Cover crop residue effects on machine-induced soil compaction
Crop production systems which utilize the biomass produced by rye (Secale cereale ) to suppress weed growth and conserve soil moisture have been developed at Virginia Tech. The success of alternative, reduced-input crop production systems has encouraged research into the potential for breaking the traffic-tillage cycle associated with conventional tillage crop production systems.
The fragile residues encountered in agricultural crop production, whether incorporated into the soil or distributed on the soil surface, provide minimal protection against compaction by wheeled vehicles. The potential of an intact cover crop to reduce machine-induced effects on soil properties that affect primary crop growth was the subject of this study.
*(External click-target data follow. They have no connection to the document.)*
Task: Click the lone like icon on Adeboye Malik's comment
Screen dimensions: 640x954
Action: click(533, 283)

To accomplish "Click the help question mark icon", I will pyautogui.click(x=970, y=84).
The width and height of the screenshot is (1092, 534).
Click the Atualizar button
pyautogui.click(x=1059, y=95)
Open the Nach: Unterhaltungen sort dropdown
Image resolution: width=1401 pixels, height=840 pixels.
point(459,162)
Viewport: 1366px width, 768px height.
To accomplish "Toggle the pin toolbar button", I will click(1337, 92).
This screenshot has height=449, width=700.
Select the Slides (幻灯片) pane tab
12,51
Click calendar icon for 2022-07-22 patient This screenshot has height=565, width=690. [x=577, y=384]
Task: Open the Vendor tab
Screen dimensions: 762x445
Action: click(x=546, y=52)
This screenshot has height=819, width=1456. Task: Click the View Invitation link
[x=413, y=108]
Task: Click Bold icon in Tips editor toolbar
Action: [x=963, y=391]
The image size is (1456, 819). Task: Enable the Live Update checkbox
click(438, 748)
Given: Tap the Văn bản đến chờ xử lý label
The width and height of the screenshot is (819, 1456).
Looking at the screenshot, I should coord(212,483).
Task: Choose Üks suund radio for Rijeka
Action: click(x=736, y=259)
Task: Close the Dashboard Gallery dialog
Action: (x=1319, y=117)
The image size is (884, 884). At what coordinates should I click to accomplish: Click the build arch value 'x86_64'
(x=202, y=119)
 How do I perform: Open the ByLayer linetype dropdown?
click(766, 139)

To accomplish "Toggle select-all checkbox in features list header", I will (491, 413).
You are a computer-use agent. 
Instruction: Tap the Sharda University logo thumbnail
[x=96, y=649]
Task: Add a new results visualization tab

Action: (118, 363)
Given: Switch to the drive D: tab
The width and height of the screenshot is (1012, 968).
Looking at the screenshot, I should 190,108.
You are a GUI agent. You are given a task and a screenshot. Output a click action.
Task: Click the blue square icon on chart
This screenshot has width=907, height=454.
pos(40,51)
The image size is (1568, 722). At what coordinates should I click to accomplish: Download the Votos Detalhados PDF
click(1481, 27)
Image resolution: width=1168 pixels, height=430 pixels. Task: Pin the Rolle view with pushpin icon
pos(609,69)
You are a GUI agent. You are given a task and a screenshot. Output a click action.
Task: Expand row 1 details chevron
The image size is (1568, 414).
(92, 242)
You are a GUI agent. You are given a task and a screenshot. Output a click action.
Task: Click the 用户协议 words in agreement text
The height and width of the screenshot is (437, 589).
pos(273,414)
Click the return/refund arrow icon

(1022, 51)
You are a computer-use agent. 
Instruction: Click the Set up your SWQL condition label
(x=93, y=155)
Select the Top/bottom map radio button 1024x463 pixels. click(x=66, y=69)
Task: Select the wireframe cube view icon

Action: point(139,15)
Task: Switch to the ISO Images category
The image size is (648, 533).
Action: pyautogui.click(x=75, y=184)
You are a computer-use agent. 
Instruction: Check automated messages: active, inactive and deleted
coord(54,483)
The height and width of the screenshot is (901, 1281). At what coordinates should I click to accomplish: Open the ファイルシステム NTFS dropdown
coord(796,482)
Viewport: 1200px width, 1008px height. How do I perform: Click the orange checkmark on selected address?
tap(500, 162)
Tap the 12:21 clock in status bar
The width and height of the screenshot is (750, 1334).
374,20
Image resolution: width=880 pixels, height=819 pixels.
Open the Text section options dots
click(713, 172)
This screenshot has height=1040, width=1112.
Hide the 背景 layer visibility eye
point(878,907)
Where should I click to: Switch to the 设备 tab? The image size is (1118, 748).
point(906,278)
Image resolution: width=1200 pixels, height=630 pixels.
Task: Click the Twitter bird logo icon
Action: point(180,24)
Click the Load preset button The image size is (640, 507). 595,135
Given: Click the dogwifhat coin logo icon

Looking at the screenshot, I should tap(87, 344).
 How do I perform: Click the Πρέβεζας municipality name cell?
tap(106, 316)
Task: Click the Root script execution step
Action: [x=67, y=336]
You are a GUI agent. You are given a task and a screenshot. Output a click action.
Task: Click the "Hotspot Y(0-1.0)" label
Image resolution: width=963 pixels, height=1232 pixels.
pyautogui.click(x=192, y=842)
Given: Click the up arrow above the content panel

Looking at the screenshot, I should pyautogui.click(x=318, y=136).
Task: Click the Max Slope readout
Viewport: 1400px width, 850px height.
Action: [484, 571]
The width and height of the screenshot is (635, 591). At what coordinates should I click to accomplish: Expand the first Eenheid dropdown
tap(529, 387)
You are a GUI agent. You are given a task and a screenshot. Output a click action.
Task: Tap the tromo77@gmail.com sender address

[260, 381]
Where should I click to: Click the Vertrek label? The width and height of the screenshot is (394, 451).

A randomized complete block experiment was conducted at the Whitethorne Farm in Montgomery County, Virginia. One set of plots was arranged on a terrace adjacent to the New River in a fine, mixed, mesic, Aquic Argiudolls. Another set of plots was arranged on an upland site, a river terrace tread, in a fine-loamy, mixed, mesic, Typic Hapludults.
Three rye cover crop treatments were examined. In one, a live cover crop was completely undisturbed prior to tracking by a wheel-type tractor. In another, the cover crop was chemically desiccated, and in the third treatment, all above-ground biomass was removed from plots prior to machine traffic. The treatments permitted investigation of the effects of crop condition on machine-induced soil compaction and the contribution of root reinforcement to the alteration of soil response to machine traffic. A fall-tilled fallow treatment served as an experimental control.
Three levels of traffic were investigated: one pass, three passes, and five passes. Undisturbed soil core samples were analyzed to determine machine-induced effects on dry bulk density, pore size distribution, and saturated hydraulic conductivity.
The treatments affected soil response to machine traffic. The cover crop treatments altered the soil-plant microenvironment, affecting soil parameters that influence compactibility. Soil compaction was attenuated by the reinforcing effect of a network of undisturbed roots within the soil. There was no convincing evidence that above-ground biomass contributed directly to the reduction of machine-induced compaction effects. Soil response to machine traffic was limited to the uppermost 15 cm of the soil profile.